Caitlin still whimpers and cries before Father, sits hunched and shivering in the classroom, wanders alone at recess, but she feels just a little bit different. She knows others can see it too; girls who used to tease her for her smallness, her shyness, her ugliness, now meet her eyes like she’s a person.

Caitlin can tell Janey’s not done. She still looks angry and deep in thought most of the time, as if she’s heading toward something that needs to be beaten into submission.





Chapter Twenty-Six





Vanessa




For the next few days, all the girls can talk about is the Other Island. To Vanessa, this shows that their perspective is weak, for there could be dozens or even hundreds of islands. She still feels depressed by the prospect, as it leaves her as impotent as she’s ever been, but the other girls adore the concept. Each has made up an island in her head and claimed it as her own.

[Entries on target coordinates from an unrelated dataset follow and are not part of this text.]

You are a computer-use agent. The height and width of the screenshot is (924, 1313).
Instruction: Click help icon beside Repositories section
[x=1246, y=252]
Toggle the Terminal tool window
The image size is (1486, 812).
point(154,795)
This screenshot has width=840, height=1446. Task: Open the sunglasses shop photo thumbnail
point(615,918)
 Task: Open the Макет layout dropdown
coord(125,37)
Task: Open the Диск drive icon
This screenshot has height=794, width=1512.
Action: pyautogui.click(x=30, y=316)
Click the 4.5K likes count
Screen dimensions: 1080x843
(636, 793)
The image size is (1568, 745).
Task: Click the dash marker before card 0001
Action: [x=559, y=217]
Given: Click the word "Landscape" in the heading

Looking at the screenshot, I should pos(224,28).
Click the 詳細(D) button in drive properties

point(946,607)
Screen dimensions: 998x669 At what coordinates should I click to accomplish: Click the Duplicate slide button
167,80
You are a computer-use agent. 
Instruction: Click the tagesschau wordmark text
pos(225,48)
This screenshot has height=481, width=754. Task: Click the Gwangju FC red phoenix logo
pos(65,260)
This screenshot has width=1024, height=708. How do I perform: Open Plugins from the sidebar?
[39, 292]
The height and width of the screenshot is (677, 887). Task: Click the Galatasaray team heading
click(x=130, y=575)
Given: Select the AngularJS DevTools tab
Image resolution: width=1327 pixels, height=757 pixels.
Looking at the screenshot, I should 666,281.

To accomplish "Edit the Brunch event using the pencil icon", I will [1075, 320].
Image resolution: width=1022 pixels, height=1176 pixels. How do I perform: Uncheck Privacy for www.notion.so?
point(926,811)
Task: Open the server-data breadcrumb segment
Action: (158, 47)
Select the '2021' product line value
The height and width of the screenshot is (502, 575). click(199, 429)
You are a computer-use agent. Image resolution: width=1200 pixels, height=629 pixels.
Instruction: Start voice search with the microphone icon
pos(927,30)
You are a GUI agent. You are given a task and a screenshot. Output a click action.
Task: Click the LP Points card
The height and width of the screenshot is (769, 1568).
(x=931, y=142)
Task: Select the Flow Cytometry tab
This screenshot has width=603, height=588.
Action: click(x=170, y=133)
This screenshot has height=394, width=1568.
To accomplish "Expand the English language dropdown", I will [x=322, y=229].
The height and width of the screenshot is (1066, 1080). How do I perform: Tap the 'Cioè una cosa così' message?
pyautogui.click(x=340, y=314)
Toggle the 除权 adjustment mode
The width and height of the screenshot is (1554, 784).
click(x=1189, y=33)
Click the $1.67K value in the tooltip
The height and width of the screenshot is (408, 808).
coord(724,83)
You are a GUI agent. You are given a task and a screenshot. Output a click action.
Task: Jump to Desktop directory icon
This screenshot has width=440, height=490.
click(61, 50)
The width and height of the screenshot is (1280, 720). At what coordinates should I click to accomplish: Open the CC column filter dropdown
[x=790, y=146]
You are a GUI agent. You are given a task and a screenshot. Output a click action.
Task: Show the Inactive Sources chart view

Letty’s is cold all year round and covered in snow. People live in snow houses and eat squirrels and winter berries. There’s no summer, but it doesn’t matter, because only the children are brave enough to go out into the cold. They hunt and gather while parents and babies huddle inside.

Nina’s island is up in the sky, floating. If you get too close to the edge you might fall off and smash into bits.

Rosie’s island has only women, and they can have babies without men, just by deciding to. The mothers farm, cook, carve, and hunt while the daughters take care of littler daughters. At night they go to a special part of the woods, where they sing and tell stories, and then sleep in a big pile together. There’s always someone awake to watch for danger while the others sleep.